Readers are encouraged to carefully examine this paper - which raises more questions than it answers - and to draw their own conclusions.

References

  1. Cousins MJ and Mazze RI. Methoxyflurane nephrotoxicity: A study of dose response in man. JAMA 1973;225:1611-1616.
  2. Eichhorn JH, Hedley-White J, Steinman TI et al. Renal failure following enflurane anesthesia. Anesthesiology 1976;45:557-560.
  3. Tsukamoto N, Hiribayashi Y, Shimuzu R and Mitsuhata H. The effects of sevoflurane and isoflurane anesthesia on renal tubular function in patients with moderately impaired renal function. Anesth Analg 1996;82:909-13.
  4. Frink EJJ, Malan TPJ, Isner RJ et al. Renal concentrating function with prolonged sevoflurane or enflurane anesthesia in volunteers. Anesth Analg 1994;80:1019-25.
  5. Canivet JL, Larbuisson R, Damas P, et al. Plasma renin activity and urine beta 2-microglobulin during and after cardiopulmonary bypass: pulsatile vs non-pulsatile perfusion. Eur Heart J 1990;11:1079-82.

 


ABSTRACT



Present package labeling for sevoflurane recommends the use of fresh gas flow rates of 2L/min or more when delivering anesthesia with sevoflurane. This recommendation resulted from a concern about the potential nephrotoxicity of a degradation product of sevoflurane, "Compound A" produced by the action of carbon dioxide absorbents on sevoflurane.

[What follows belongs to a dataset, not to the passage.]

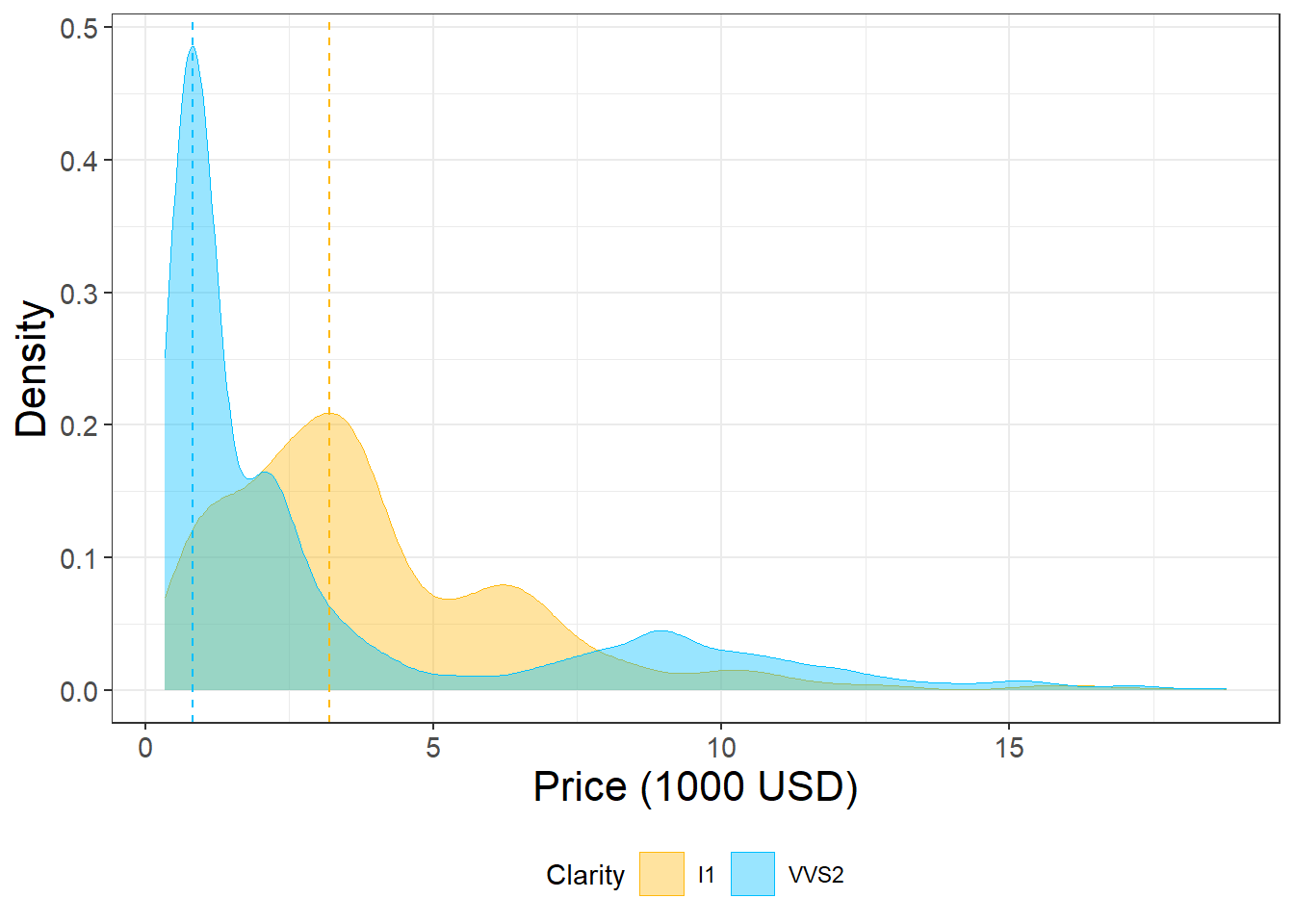Click the blue dashed vertical median line

[x=193, y=289]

To assess the adequacy of this recommendation, we compared the nephrotoxicity of 8h of 1.25 minimum alveolar anesthetic concentration (MAC) sevoflurane (n = 10) versus desflurane (n = 9) in fluid-restricted (i.e., nothing by mouth overnight) volunteers when the anesthetic was given in a standard circle absorber anesthetic system at 2L/min. Subjects were tested for markers of renal injury (urinary albumin, glucose, alpha-glutathione-S-transferuse [GST], and pi-GST; and serum creatinine and blood urea nitrogen [BUN]) before and 1, 2, 3, and/or 5-7 days after anesthesia.

Desflurane did not produce renal injury. Rebreathing of sevoflurane produced average inspired concentrations of Compound A of 41 + 3 ppm (mean + ??). Sevoflurane was associated with transient injury to:1) the glomerulus, as revealed by postanesthetic albuminuria; 2) the proximal tubule, as revealed by postanesthetic glucosuria and increased urinary alpha GST; and 3) the distal tubule, as revealed by postanesthetic increased urinary pi-GST. These effects varied greatly (e.g., on postanesthesia Day 3, the 24-h albumin excretion was <0.03g (normal) for one volunteer; 0.03-1g for five others; 1-2g for two others; 2.1g for one volunteer; and 4.4g for another volunteer). Neither anesthetic affected serum creatinine or BUN, nor changed the ability of the kidney to concentrate urine in response to vasopressin, 5U/70kg subcutaneously (i.e., these measures failed to reveal the injury produced). In addition, sevoflurane, but not desflurane, caused small postanesthetic increases in serum alanine aminotransferase (ALT), suggesting mild, transient hepatic injury.